## Extracted records
________________________

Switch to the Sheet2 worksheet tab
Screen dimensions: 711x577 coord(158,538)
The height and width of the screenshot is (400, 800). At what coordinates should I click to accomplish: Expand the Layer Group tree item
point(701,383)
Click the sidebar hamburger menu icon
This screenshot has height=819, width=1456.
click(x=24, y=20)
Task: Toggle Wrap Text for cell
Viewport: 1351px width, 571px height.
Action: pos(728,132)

________________________

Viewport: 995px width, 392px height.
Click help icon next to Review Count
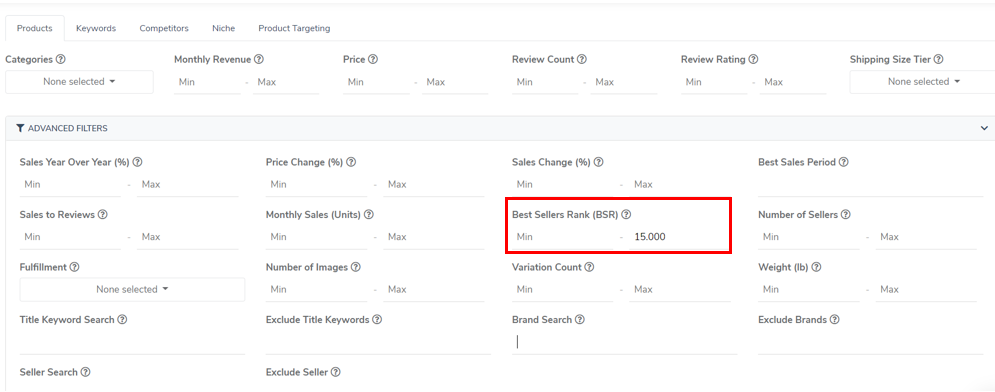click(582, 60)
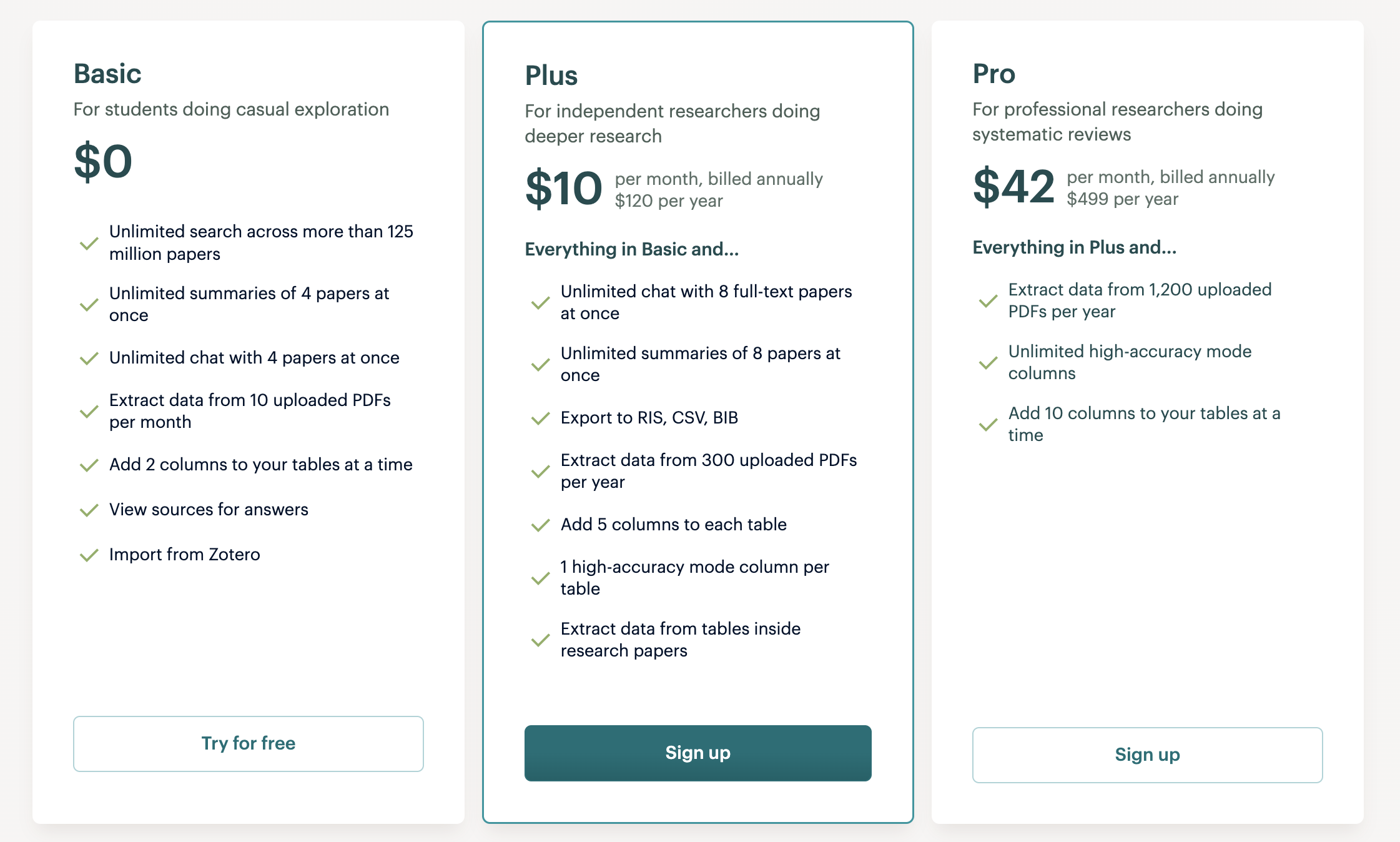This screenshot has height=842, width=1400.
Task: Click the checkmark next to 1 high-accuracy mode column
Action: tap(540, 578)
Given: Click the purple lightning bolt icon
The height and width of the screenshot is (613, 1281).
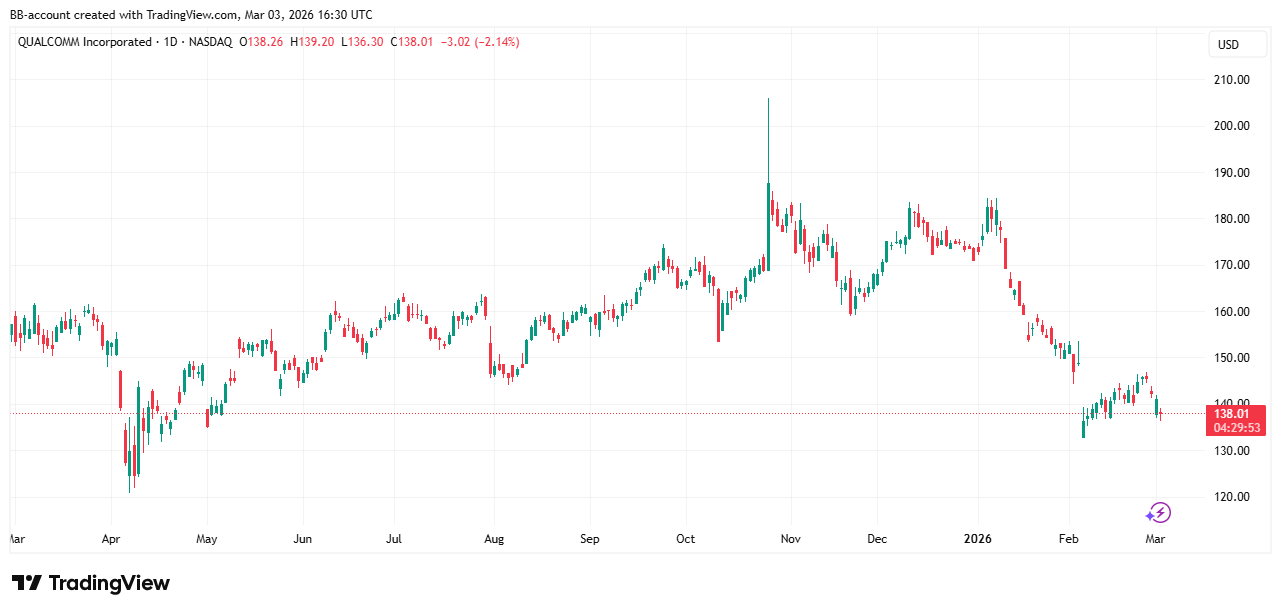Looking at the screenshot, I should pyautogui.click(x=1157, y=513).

________________________

## Directions
Rewrite the data from the line with "Switch to the Sheet2 worksheet tab" up to and including the line with "Action: pos(728,132)", renaming "Layer Group" to "Layer Set" and leaving everything else unchanged.

## Exercise result
Switch to the Sheet2 worksheet tab
Screen dimensions: 711x577 coord(158,538)
The height and width of the screenshot is (400, 800). At what coordinates should I click to accomplish: Expand the Layer Set tree item
point(701,383)
Click the sidebar hamburger menu icon
This screenshot has height=819, width=1456.
click(x=24, y=20)
Task: Toggle Wrap Text for cell
Viewport: 1351px width, 571px height.
Action: pos(728,132)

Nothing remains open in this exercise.